Counting Callerys

By Joan Butler

During the past year, I decided to make use of my “down time” by taking advantage of lectures on gardening and horticulture that were offered via Zoom. Thank goodness for Zoom! I also decided that this would be the perfect time to continue my studies in the National Garden Club’s Environmental School program. The State Garden Club of Missouri was offering Course 2 remotely in March at a time that worked for me, so I signed up. It was a great course, and it was especially relevant because, although many of the environmental issues affecting Missouri are different than the issues that affect us here in New England, I found that many of them are exactly the same.

Malissa Briggler, the head botanist of the Missouri Department of Conservation, was the instructor for the class on “Endangered Plant Species of Missouri”. She also talked about plants that are on the Missouri invasive plant list and their impact on native plants. According to the World Wildlife Fund, Massachusetts is in the “temperate broadleaf and mixed forests” biome, and Missouri is in the “temperate grasslands, savannas and shrublands” biome. Two very different environments, but the overlap of invasive plants on the list for both states was sobering: Japanese knotweed, burning bush, Autumn olive, purple loosestrife, Oriental bittersweet, garlic mustard, mutiflora roses – and the list goes on and on. At first, it was discouraging to realize that the thugs we battle here in Massachusetts are so widespread beyond our state that it is obvious they are here to stay. But it also underscored the fact that environmental issues are not just local issues, they are national/global issues that involve us all. 

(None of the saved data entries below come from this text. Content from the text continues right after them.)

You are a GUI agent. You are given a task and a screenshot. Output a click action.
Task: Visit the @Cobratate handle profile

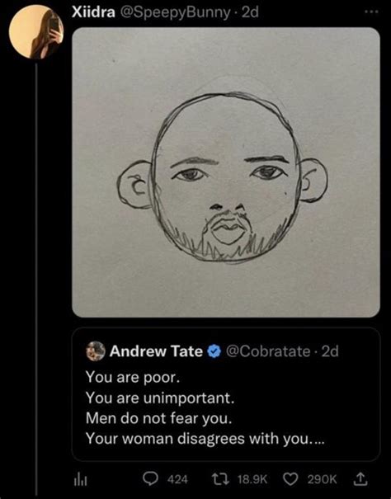tap(268, 351)
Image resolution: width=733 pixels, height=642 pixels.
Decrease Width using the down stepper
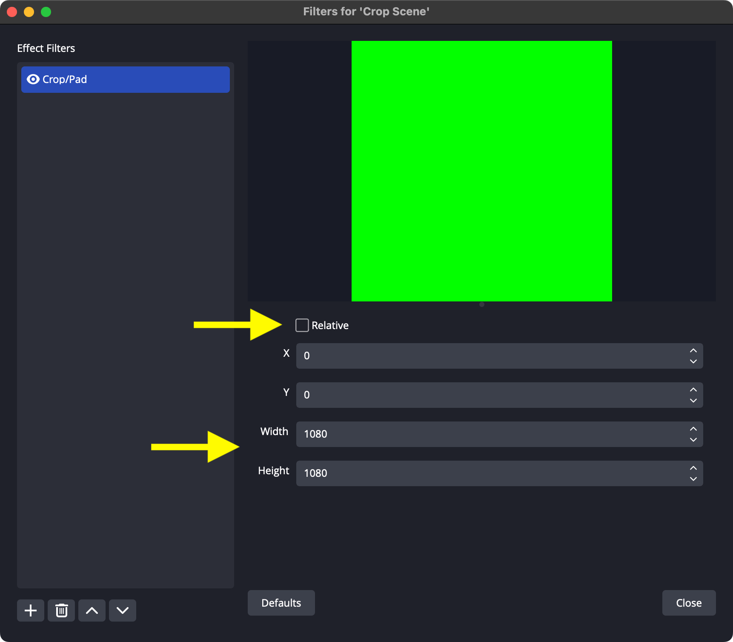[x=693, y=440]
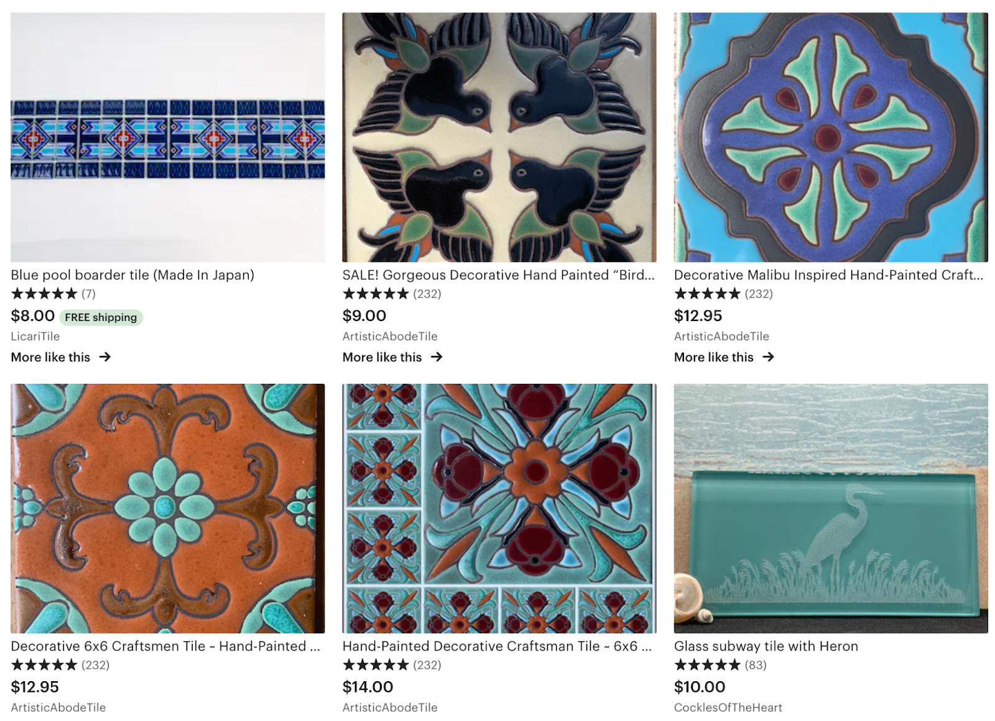The width and height of the screenshot is (995, 721).
Task: Click the star rating for the Glass subway tile with Heron
Action: click(x=708, y=665)
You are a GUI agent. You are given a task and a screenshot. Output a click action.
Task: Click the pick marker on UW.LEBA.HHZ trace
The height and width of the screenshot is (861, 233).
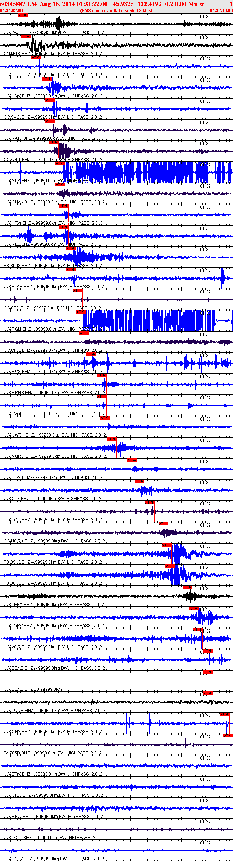click(187, 587)
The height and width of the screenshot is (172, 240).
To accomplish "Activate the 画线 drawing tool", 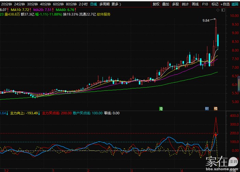I will pos(195,4).
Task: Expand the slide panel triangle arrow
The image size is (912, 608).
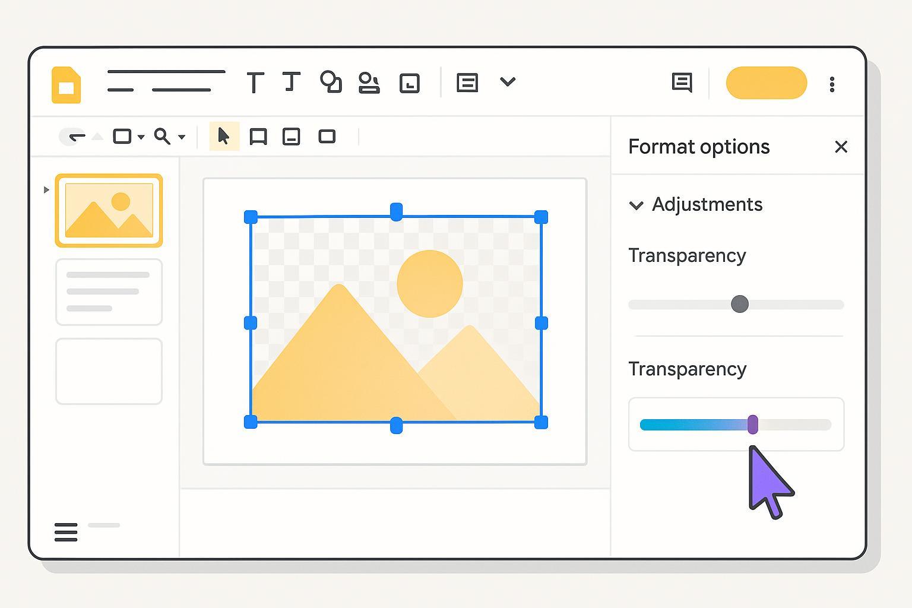Action: [46, 190]
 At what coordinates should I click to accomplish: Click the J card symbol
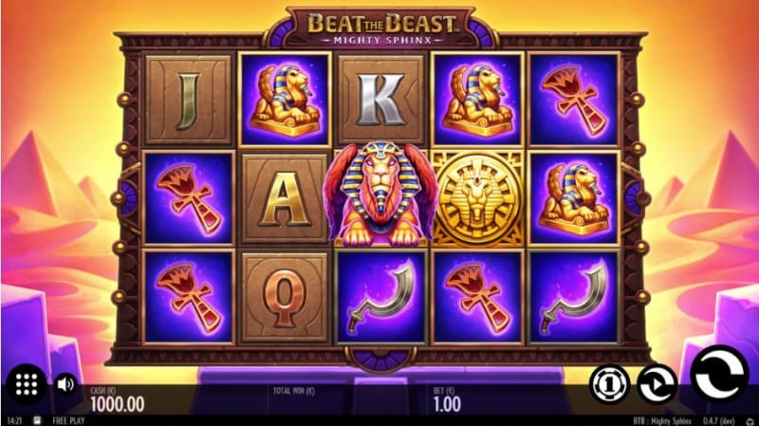click(188, 100)
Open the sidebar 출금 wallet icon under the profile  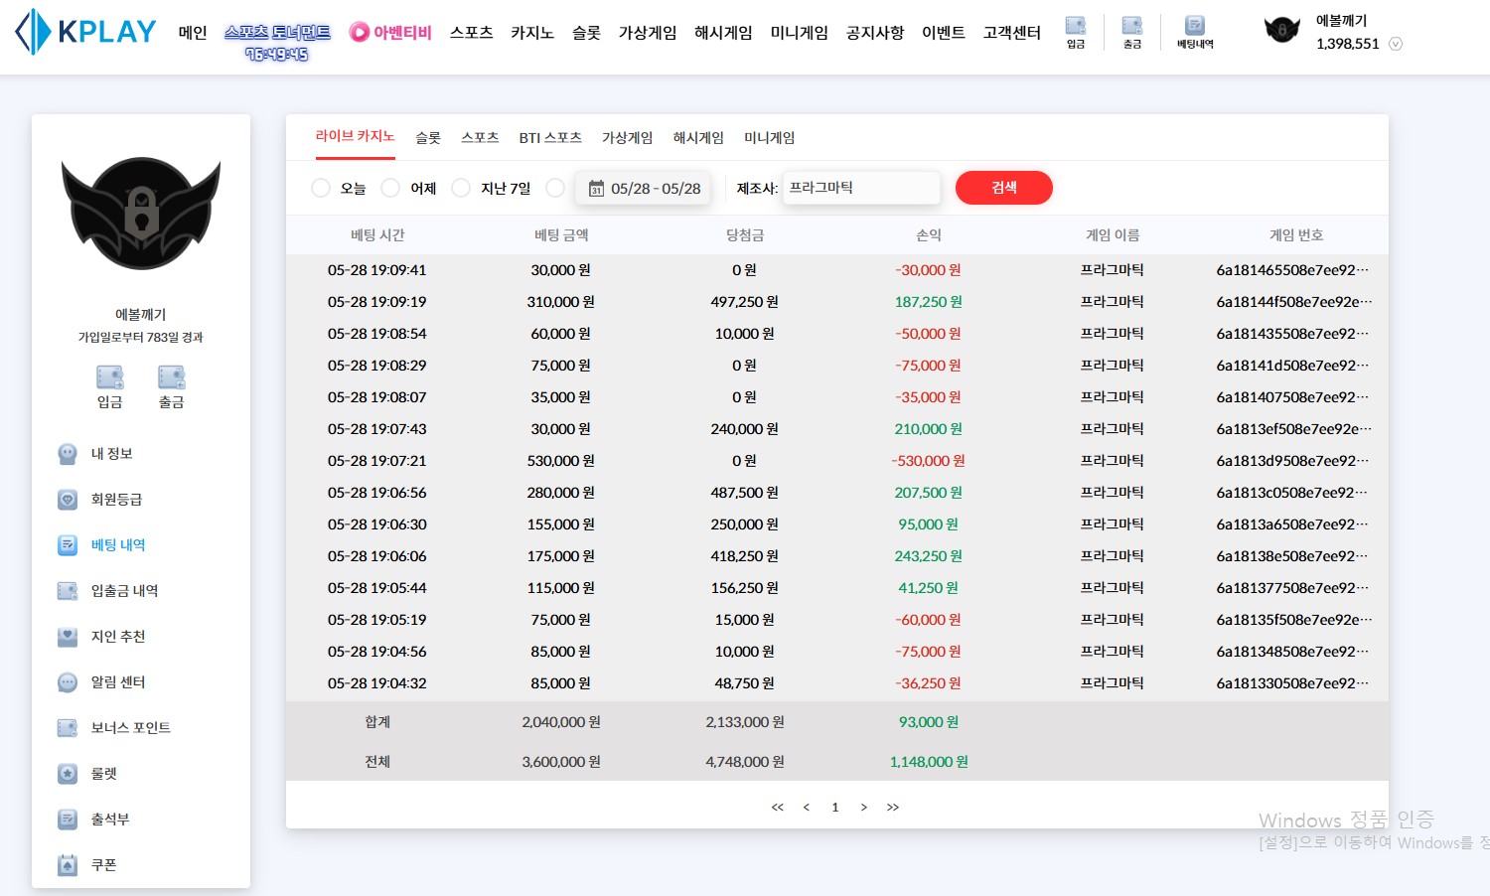(172, 377)
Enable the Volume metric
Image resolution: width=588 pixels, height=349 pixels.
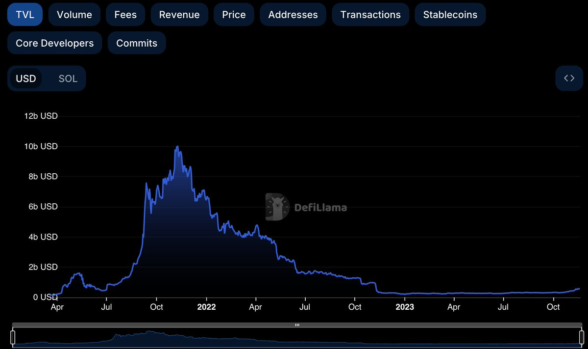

Bradford Pear saplings on the side of the road

Bradford Pear saplings on the side of the road

One of the plants on the Missouri invasive list is Bradford or Callery pear. This was discussed at length because of its impact in displacing native plants and overtaking open fields. This reminded me that Doug Tallamy (author of Bringing Nature Home) spoke about the invasive tendencies of Bradford pear at a program I attended a few years ago. And recently, Uli Lorimer, of the Native Plant Trust, said that Bradford pear was a plant that was being watched.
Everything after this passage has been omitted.